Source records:
------------------------------------------------------------

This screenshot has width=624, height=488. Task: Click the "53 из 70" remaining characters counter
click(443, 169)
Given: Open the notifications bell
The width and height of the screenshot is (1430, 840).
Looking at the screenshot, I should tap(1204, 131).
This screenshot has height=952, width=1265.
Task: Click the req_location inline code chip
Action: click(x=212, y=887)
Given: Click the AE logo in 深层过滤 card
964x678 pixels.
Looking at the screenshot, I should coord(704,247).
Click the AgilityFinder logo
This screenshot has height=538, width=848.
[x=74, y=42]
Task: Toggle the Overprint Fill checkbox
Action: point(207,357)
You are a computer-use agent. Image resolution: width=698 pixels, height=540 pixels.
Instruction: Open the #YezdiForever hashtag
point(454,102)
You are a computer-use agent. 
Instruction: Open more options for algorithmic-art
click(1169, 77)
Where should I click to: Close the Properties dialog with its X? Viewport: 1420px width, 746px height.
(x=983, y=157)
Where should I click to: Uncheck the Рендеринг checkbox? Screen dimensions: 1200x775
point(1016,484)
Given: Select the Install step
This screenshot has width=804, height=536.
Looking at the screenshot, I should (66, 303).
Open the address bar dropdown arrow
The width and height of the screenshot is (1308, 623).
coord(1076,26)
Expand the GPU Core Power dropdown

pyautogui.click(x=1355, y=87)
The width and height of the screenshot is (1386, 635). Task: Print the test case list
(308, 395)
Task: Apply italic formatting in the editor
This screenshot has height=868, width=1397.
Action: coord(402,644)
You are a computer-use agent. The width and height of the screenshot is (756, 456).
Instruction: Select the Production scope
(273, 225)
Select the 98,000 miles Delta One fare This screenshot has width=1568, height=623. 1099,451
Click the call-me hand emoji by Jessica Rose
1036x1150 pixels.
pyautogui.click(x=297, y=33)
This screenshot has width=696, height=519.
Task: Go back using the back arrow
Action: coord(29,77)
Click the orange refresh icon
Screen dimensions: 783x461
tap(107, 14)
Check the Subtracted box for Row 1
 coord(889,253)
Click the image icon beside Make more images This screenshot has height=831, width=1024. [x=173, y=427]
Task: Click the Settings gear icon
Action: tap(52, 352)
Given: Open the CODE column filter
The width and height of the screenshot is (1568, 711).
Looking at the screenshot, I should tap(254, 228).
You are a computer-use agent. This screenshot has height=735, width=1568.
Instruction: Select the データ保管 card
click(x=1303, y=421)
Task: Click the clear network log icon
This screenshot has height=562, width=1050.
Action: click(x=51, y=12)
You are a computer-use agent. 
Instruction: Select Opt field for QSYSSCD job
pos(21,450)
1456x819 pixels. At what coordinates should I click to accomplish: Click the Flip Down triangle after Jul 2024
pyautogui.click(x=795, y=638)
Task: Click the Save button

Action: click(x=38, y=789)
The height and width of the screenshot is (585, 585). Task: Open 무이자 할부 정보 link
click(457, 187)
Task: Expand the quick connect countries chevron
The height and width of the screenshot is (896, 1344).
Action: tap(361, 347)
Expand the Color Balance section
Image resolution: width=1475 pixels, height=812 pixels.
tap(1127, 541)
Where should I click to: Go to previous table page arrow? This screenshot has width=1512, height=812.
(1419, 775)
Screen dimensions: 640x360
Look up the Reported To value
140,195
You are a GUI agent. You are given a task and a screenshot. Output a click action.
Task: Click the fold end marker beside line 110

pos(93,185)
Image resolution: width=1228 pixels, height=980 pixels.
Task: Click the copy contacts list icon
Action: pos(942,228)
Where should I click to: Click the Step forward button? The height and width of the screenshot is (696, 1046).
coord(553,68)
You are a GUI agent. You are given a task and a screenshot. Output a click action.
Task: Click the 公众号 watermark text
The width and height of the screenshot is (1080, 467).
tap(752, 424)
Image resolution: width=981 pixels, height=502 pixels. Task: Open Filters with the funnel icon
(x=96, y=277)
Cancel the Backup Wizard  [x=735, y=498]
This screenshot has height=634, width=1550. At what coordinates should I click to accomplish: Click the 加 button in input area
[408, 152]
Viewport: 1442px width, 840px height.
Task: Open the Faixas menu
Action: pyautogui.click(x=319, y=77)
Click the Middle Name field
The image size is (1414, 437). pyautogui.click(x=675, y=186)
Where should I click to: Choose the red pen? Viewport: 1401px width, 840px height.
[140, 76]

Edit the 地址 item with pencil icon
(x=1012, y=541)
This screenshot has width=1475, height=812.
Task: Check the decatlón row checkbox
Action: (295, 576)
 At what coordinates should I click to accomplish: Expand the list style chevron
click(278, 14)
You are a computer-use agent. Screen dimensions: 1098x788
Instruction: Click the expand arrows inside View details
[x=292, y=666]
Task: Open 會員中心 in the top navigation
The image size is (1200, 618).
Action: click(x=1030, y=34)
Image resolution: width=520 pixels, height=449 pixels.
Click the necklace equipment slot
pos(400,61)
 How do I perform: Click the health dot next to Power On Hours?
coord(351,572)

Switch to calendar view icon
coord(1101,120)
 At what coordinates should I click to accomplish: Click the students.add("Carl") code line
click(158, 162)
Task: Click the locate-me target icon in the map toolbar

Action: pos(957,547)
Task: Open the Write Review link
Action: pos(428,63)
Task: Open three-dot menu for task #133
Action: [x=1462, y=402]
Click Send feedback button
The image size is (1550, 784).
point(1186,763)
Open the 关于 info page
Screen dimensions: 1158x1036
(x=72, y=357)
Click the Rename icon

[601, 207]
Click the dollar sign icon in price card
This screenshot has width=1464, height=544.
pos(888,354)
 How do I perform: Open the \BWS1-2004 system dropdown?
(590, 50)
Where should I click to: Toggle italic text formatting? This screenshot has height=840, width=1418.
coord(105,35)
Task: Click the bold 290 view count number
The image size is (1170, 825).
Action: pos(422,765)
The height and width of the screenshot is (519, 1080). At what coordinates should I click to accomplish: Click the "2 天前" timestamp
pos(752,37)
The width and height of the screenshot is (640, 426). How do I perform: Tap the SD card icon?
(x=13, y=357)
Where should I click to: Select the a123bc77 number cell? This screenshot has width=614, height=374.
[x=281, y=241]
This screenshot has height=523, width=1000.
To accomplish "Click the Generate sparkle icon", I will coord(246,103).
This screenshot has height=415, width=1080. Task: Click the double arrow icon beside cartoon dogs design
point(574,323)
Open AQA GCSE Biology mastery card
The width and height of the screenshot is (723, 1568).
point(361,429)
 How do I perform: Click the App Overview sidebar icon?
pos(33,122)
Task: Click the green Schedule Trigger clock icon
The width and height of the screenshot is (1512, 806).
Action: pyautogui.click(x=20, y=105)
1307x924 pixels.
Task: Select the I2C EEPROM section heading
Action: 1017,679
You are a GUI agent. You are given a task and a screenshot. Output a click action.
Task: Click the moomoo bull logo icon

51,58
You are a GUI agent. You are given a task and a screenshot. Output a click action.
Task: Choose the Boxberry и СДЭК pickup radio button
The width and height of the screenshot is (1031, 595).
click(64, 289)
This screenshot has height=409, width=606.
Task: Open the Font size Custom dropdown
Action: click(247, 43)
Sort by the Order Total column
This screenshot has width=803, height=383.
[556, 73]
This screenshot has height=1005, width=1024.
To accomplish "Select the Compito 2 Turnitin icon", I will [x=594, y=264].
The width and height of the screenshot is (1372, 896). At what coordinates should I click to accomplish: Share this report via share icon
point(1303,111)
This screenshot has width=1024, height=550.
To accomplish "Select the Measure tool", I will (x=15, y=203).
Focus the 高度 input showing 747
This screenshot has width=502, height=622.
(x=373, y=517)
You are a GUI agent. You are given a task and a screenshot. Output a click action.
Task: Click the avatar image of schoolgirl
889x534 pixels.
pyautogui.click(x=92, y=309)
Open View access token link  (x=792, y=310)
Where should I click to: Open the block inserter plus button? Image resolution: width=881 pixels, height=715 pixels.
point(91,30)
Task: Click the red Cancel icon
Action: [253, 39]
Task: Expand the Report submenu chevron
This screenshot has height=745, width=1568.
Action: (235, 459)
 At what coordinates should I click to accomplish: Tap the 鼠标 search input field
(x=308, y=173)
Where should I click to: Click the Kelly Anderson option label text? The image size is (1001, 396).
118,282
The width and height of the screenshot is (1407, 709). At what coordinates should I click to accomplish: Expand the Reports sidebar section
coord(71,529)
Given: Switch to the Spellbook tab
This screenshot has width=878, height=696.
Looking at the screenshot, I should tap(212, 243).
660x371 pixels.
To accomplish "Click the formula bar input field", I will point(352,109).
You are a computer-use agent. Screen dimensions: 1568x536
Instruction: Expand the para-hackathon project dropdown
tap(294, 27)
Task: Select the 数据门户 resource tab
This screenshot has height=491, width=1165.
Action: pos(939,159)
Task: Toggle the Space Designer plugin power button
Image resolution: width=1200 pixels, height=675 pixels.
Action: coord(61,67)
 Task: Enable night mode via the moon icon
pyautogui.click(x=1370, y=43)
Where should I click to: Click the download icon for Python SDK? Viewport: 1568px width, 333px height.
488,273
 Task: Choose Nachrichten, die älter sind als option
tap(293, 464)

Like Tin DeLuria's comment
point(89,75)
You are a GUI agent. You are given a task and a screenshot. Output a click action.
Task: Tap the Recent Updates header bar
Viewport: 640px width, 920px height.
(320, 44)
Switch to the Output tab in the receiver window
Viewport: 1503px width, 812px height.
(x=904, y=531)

------------------------------------------------------------

● **Task prompt**: Copy out the lines of the records from the one containing "Screen dimensions: 640x360" through the one containing "[x=292, y=666]", both included.

● **Answer in full**:
Screen dimensions: 640x360
Look up the Reported To value
140,195
You are a GUI agent. You are given a task and a screenshot. Output a click action.
Task: Click the fold end marker beside line 110

pos(93,185)
Image resolution: width=1228 pixels, height=980 pixels.
Task: Click the copy contacts list icon
Action: pos(942,228)
Where should I click to: Click the Step forward button? The height and width of the screenshot is (696, 1046).
coord(553,68)
You are a GUI agent. You are given a task and a screenshot. Output a click action.
Task: Click the 公众号 watermark text
The width and height of the screenshot is (1080, 467).
tap(752, 424)
Image resolution: width=981 pixels, height=502 pixels. Task: Open Filters with the funnel icon
(x=96, y=277)
Cancel the Backup Wizard  [x=735, y=498]
This screenshot has height=634, width=1550. At what coordinates should I click to accomplish: Click the 加 button in input area
[408, 152]
Viewport: 1442px width, 840px height.
Task: Open the Faixas menu
Action: pyautogui.click(x=319, y=77)
Click the Middle Name field
The image size is (1414, 437). pyautogui.click(x=675, y=186)
Where should I click to: Choose the red pen? Viewport: 1401px width, 840px height.
[140, 76]

Edit the 地址 item with pencil icon
(x=1012, y=541)
This screenshot has width=1475, height=812.
Task: Check the decatlón row checkbox
Action: (295, 576)
 At what coordinates should I click to accomplish: Expand the list style chevron
click(278, 14)
You are a computer-use agent. Screen dimensions: 1098x788
Instruction: Click the expand arrows inside View details
[x=292, y=666]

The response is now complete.